## Brief
Copy the material word for word, from the line containing "Click the 90° value" through the end of the material, and leave out the pictures.

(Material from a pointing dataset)
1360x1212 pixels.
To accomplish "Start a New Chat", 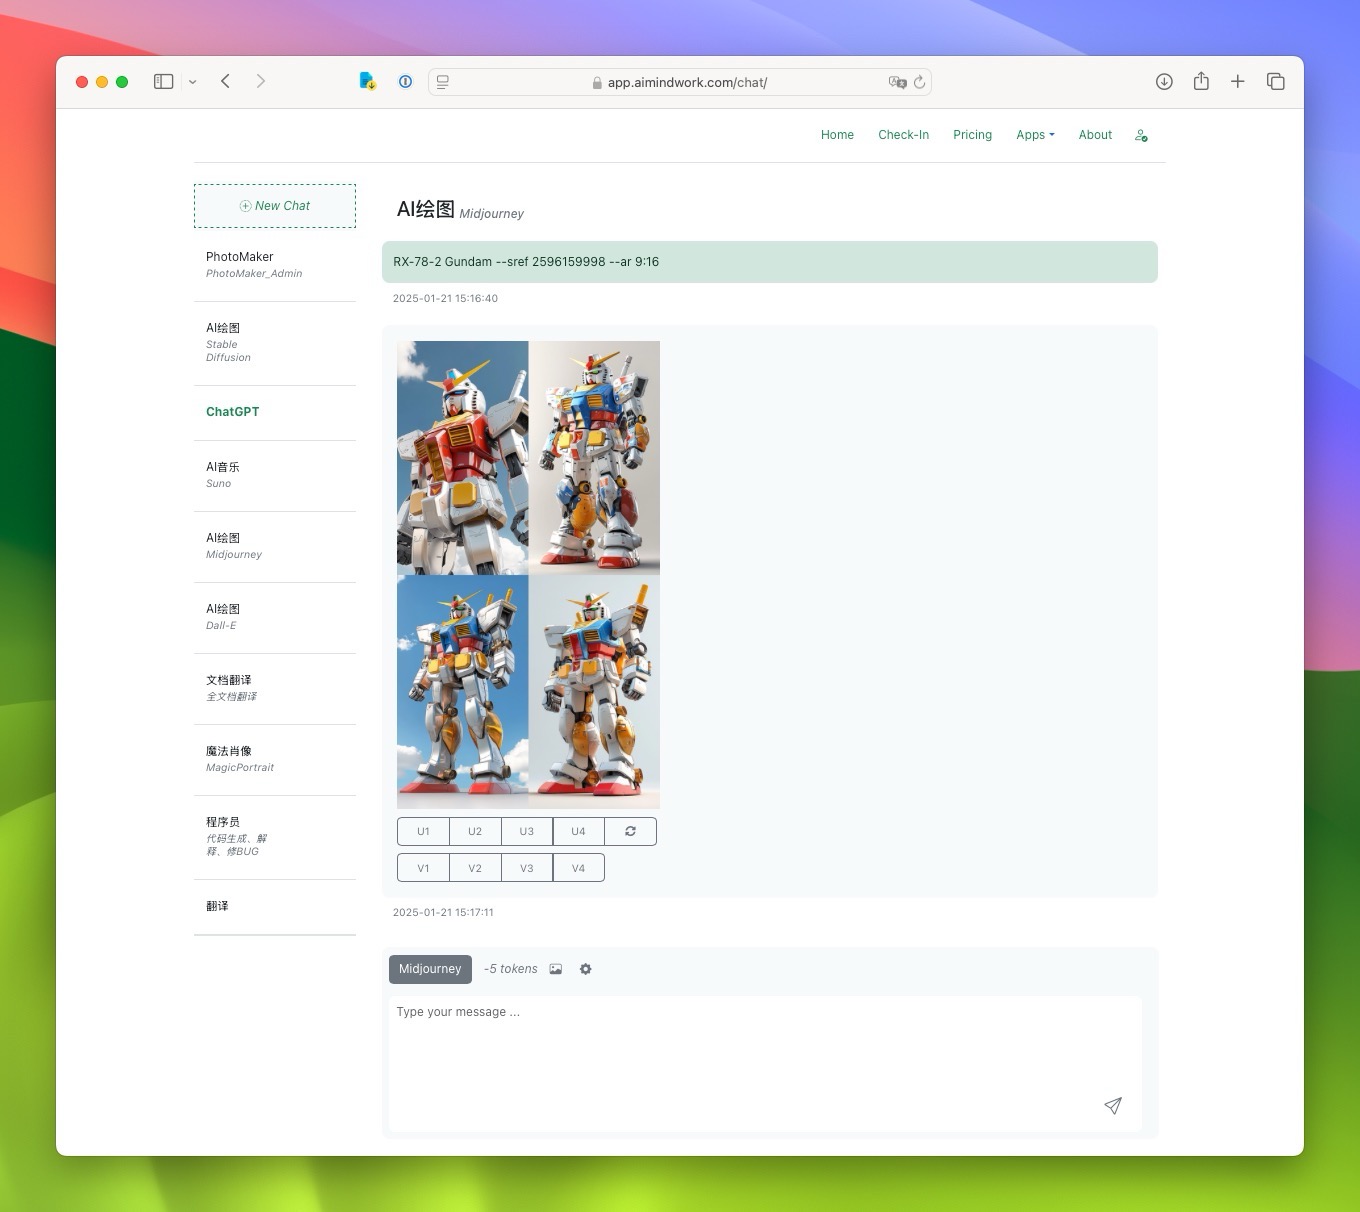I will pos(275,206).
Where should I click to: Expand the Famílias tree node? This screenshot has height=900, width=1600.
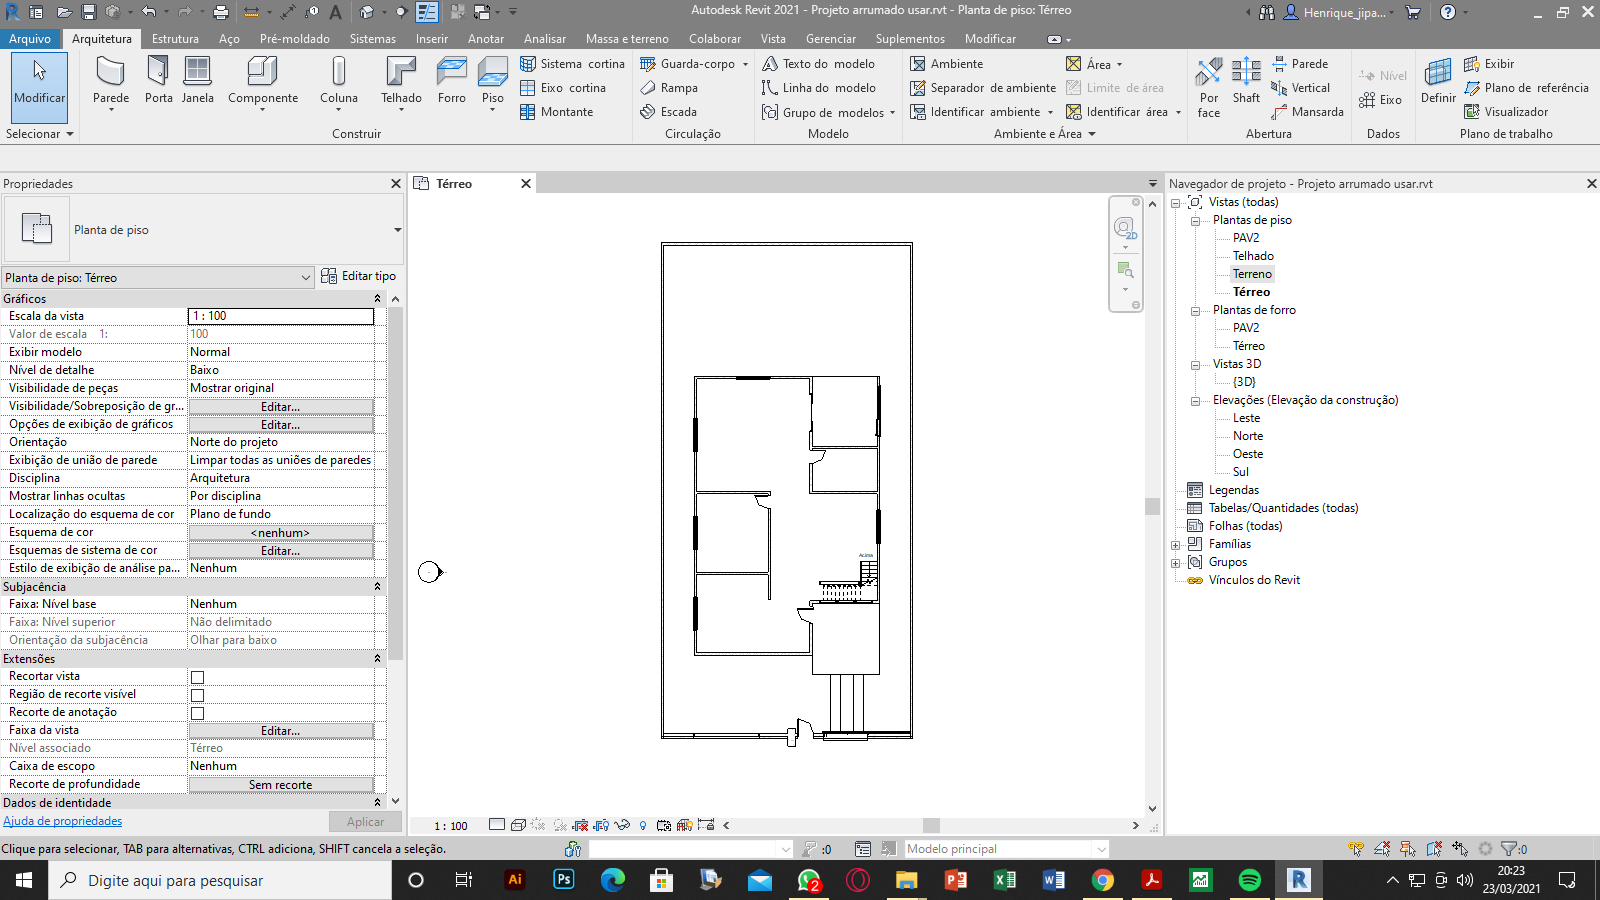(x=1176, y=545)
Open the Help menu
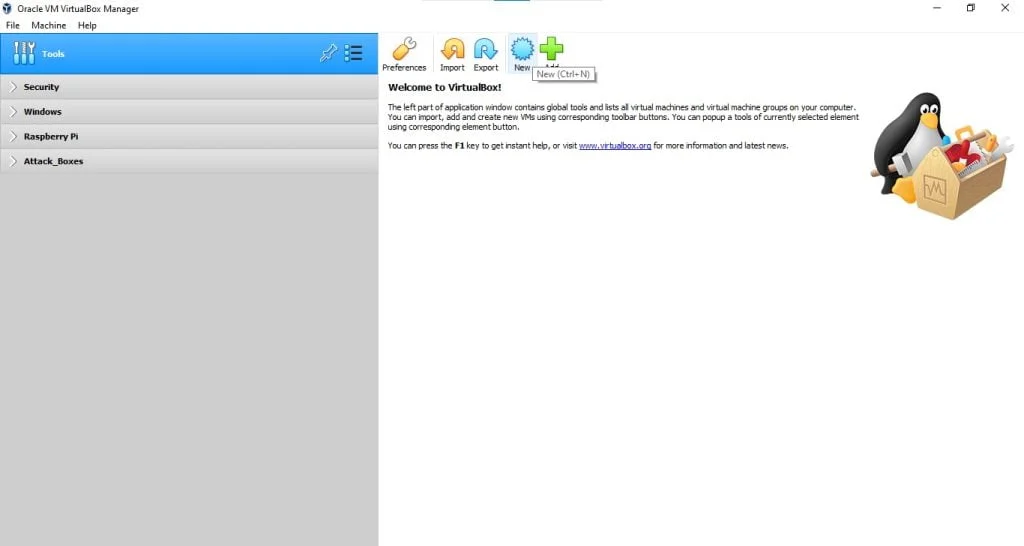This screenshot has width=1024, height=546. point(87,25)
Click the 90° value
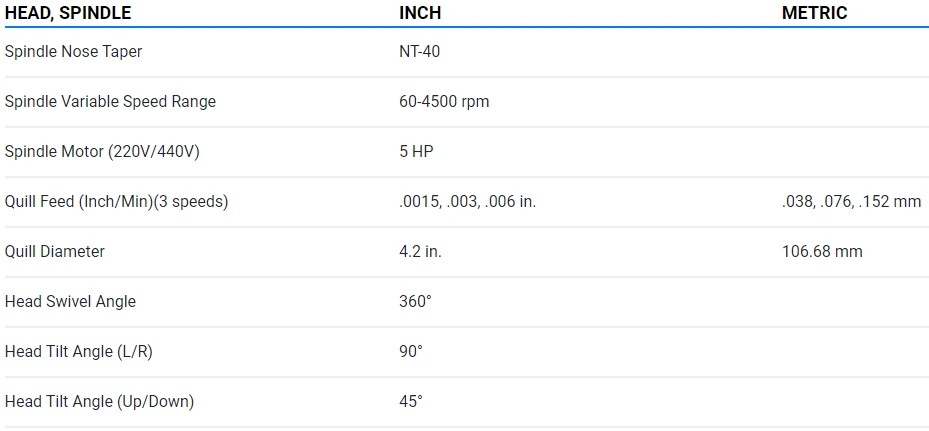This screenshot has height=431, width=929. 411,351
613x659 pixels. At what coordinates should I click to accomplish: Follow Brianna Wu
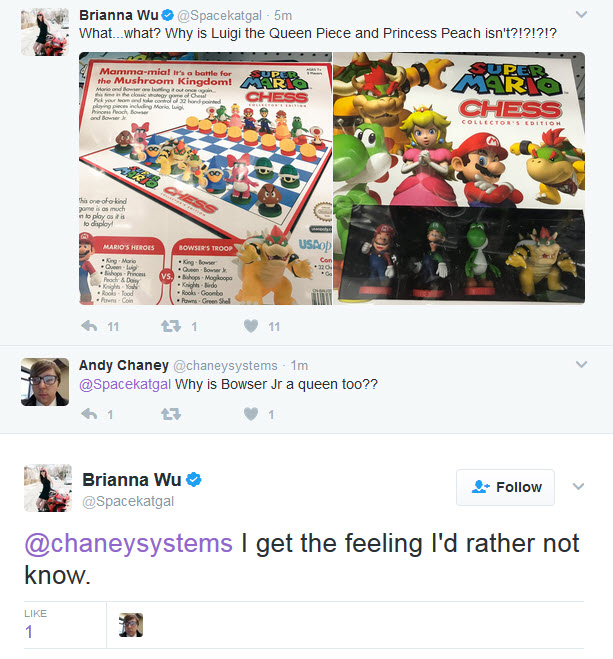pyautogui.click(x=505, y=487)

## Full response
Click the 90° value
This screenshot has height=431, width=929. 411,351
613x659 pixels. At what coordinates should I click to accomplish: Follow Brianna Wu
pyautogui.click(x=505, y=487)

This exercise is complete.